RNA co-immnunoprecipitation (RIP) assays were further performed (Fig.7C). Antibodies against ASF/SF2, U2AF65 and hnRNP I, but not control IgG, precipitated AR pre-mRNA at the P2 region (containing both the ISE and the ESE). Interestingly, hnRNP I was absent in the P1 region (5’ss for both AR and AR-V7) and ASF/SF2 showed an extremely low level at the P3 region (3’ss for AR). These observations suggest that hnRNP I functions primarily at the 3’ss, while ASF/SF2 has a relatively higher specificity to the 3’ss for AR-V7, emphasizing its important role for AR-V7 splicing. We further used real-time qPCR to quantify the recruitments of ASF/SF2, U2AF65 and hnRNP I to the AR pre-mRNA at the AR-V7 3’ss under DHT or MDV treatment for 2 hours in VCaP cells (Fig.7D). MDV dramatically induced U2AF65 binding, but had no impact on ASF/SF2 and hnRNP I to the P1 region. However, all of these splicing factors had enhanced recruitment to the P2 region by MDV, while only U2AF65 and hnRNP I increased associations with the P3 region in response to MDV treatment. These results suggested that ASF/SF2-ESE and U2AF65/hnRNP I-ISE interactions were regulated by ADT condition in contributing to AR-V7 splicing.

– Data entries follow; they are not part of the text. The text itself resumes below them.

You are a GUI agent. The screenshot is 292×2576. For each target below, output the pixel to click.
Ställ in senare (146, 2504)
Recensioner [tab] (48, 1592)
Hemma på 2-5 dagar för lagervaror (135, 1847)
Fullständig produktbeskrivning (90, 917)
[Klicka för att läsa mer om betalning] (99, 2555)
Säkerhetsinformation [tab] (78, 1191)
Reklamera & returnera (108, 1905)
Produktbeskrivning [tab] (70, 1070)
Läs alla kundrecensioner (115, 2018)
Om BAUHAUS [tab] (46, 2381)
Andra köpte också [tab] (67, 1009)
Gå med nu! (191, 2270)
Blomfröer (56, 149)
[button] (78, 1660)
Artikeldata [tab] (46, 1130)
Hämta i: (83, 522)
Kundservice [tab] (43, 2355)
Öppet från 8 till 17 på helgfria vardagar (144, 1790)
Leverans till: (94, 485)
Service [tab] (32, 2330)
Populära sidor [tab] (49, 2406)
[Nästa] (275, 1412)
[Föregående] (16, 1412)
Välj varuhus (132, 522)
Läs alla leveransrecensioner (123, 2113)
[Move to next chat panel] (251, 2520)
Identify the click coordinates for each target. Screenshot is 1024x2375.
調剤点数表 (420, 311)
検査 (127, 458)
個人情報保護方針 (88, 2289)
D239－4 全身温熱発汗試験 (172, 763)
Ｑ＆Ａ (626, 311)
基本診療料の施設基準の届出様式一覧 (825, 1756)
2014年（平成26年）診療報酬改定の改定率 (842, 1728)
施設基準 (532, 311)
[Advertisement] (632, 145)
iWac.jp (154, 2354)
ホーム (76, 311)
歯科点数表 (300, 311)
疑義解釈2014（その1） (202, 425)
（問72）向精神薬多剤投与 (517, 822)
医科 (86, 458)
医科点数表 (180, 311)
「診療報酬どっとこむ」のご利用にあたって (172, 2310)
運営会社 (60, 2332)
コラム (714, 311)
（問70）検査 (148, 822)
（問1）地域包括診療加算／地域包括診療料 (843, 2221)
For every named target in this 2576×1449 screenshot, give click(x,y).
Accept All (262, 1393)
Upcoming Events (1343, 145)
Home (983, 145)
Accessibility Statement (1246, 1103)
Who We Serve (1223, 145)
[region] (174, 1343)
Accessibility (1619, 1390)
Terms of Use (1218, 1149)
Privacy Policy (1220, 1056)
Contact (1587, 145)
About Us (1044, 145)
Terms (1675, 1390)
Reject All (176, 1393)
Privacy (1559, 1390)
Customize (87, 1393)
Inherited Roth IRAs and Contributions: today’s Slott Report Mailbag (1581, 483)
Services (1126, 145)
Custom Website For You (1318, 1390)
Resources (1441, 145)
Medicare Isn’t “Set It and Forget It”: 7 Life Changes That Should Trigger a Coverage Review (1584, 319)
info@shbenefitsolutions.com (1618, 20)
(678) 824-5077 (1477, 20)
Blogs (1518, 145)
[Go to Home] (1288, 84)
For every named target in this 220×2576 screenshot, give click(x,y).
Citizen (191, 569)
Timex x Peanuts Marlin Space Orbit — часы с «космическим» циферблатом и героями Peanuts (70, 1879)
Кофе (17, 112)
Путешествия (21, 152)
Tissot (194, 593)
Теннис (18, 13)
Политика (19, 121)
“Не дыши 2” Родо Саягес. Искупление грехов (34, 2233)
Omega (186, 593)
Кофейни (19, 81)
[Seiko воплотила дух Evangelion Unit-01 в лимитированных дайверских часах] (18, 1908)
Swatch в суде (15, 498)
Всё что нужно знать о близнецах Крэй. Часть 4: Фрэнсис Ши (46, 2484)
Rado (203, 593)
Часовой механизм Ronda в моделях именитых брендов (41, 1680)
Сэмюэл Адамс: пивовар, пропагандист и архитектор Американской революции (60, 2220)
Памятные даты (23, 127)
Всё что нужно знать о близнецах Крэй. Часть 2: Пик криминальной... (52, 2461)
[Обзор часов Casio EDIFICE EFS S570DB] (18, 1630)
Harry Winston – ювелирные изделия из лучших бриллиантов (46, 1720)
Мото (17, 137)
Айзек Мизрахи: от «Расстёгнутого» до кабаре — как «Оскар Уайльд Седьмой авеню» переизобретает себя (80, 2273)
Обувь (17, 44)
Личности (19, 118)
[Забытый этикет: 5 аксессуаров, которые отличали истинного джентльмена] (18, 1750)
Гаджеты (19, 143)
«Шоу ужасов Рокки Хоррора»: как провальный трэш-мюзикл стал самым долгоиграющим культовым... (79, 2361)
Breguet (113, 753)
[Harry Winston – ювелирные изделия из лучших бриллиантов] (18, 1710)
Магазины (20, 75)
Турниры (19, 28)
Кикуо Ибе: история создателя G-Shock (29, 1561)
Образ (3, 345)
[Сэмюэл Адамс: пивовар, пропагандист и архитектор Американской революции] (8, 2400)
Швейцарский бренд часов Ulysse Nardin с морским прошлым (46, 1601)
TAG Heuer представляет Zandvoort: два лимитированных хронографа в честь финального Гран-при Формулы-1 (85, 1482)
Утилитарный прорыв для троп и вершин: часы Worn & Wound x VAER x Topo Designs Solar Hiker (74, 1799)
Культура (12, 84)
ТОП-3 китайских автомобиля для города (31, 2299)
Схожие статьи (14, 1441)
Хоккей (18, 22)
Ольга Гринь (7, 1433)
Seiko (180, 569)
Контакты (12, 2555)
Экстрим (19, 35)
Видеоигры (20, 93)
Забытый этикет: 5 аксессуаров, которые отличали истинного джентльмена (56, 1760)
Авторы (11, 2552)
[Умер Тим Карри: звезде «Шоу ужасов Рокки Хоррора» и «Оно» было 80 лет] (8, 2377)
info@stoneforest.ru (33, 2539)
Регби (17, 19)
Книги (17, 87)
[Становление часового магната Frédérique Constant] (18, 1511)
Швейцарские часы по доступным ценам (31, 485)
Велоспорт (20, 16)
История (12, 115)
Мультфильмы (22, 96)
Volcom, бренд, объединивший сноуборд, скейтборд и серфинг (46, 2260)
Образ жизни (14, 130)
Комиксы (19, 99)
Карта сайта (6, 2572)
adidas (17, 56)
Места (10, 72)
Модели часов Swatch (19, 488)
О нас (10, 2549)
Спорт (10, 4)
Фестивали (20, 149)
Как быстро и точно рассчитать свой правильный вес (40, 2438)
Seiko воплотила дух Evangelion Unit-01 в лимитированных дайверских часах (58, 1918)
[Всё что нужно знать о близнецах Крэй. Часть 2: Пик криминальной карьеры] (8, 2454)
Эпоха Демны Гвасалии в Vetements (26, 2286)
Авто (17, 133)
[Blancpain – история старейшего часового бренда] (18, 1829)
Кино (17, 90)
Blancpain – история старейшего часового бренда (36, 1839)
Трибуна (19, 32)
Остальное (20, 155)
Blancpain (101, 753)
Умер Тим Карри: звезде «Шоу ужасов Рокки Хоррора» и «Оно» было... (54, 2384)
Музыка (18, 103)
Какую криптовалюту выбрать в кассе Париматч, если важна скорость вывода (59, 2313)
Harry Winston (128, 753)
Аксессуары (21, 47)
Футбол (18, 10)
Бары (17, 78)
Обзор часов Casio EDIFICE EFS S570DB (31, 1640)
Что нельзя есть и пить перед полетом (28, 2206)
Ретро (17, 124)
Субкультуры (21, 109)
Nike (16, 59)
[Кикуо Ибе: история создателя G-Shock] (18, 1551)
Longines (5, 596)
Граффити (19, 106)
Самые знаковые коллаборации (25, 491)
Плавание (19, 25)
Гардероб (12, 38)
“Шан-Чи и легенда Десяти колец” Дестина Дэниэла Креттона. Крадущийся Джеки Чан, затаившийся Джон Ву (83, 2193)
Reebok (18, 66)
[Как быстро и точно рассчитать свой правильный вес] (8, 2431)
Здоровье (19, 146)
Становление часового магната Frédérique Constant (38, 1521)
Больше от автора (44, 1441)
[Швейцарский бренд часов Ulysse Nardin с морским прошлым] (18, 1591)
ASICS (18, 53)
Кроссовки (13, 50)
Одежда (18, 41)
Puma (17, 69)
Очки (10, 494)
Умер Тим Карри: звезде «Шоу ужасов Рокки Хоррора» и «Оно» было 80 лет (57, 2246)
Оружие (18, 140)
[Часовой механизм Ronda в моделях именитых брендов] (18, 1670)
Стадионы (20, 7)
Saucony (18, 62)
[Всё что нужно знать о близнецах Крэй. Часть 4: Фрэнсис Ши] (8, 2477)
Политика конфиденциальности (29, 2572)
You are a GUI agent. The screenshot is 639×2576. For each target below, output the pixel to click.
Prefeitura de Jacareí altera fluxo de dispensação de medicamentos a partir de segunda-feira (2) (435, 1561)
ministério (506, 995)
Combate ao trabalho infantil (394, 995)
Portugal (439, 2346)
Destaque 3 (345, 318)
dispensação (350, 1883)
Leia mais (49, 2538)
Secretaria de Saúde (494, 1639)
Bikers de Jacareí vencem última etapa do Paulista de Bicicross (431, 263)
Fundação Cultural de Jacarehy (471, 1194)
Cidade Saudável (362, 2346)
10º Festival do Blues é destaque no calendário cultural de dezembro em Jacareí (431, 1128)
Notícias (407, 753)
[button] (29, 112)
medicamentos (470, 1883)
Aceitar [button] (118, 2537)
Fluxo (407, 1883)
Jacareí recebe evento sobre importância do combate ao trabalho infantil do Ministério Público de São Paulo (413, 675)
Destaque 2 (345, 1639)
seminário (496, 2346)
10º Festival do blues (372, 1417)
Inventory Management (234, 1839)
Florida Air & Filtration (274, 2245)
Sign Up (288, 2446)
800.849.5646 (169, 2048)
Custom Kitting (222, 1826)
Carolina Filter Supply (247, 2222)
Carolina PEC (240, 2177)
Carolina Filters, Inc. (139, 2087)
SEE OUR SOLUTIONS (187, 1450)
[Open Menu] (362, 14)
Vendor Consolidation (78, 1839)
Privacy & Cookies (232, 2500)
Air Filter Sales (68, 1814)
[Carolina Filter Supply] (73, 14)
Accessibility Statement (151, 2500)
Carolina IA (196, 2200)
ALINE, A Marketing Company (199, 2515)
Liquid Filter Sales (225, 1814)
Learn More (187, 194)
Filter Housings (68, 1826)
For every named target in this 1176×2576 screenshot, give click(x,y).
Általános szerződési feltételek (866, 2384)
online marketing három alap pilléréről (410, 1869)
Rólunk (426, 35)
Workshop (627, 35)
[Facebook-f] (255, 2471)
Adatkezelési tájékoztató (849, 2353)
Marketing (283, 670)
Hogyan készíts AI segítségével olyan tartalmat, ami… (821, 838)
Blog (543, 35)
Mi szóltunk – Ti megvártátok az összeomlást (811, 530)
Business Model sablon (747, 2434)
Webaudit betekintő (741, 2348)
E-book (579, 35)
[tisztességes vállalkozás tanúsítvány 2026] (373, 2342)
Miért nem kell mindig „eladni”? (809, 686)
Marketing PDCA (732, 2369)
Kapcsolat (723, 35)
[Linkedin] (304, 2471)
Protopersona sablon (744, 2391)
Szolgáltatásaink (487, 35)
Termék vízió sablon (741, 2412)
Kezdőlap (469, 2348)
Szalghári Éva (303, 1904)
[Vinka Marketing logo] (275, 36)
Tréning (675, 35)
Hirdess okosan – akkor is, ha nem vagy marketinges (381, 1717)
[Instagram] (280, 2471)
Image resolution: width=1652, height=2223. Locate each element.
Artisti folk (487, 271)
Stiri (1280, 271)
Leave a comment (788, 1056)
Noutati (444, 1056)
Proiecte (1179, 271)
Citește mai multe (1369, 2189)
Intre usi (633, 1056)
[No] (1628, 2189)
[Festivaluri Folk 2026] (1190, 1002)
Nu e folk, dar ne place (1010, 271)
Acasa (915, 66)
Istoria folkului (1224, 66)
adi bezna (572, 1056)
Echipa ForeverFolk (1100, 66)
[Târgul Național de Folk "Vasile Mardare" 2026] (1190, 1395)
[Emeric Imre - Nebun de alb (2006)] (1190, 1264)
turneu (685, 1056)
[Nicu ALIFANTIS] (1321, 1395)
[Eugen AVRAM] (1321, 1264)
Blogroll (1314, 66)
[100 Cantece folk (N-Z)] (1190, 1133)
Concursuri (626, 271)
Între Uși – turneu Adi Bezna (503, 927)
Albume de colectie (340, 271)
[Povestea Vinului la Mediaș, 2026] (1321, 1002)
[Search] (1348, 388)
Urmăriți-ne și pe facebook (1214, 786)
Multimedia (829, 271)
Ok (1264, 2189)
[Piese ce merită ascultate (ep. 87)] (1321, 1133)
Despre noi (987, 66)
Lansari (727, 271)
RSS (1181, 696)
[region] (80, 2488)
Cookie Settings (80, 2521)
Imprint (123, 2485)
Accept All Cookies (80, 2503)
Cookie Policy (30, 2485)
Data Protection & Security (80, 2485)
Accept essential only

To further confirm the functional significance of ASF/SF2, U2AF65 and hnRNP I for AR-V7 splicing, we knocked down each splicing factor in VCaP and LN95 cells and measured AR and AR-V7 levels by real-time PCR amplifying exon3/4 and exon3/3b (Fig.7E and 7H). RNA silencing of ASF/SF2, U2AF65 and hnRNP I significantly reduced AR-V7 RNA levels. In addition, hnRNP I knockdown also mildly reduced AR levels. To exclude the possibility that ASF/SF2 and U2AF65 silencing also affect other splicing events particularly that within the AR gene, we further showed that U2AF65 and ASF/SF2 knockdown did not affect AR levels by both Northern and Western blotting (Fig.7F-G). In addition, we also designed a pair of primers crossing exons 7/8 of the GAPDH gene to measure its RNA splicing as a control, and showed that RNA splicing of the GAPDH gene was not affected by RNA silencing of ASF/SF2 and U2AF65. The efficiency of RNA silencing was shown by Western blotting (Suppl.4). These results suggested that both ASF/SF2 and U2AF65, when compared with hnRNP I, were specifically important for AR-V7 splicing.

DISCUSSION

Although extensive studies show that constitutively transcriptional function of ARv is important for CRPC progression, the molecular mechanisms by which ARv is alternatively spliced remain unclear. Our studies demonstrate that AR gene transcription rates and splicing factor recruitment to AR pre-mRNA near the AR-V7 3’ss are two important factors contributing to AR-V7 splicing. The ADT condition does not directly regulate levels of AR-V7 splicing. Rather it enhances AR gene transcription rates and contributes indirectly to the generation of AR-V7 splice variant.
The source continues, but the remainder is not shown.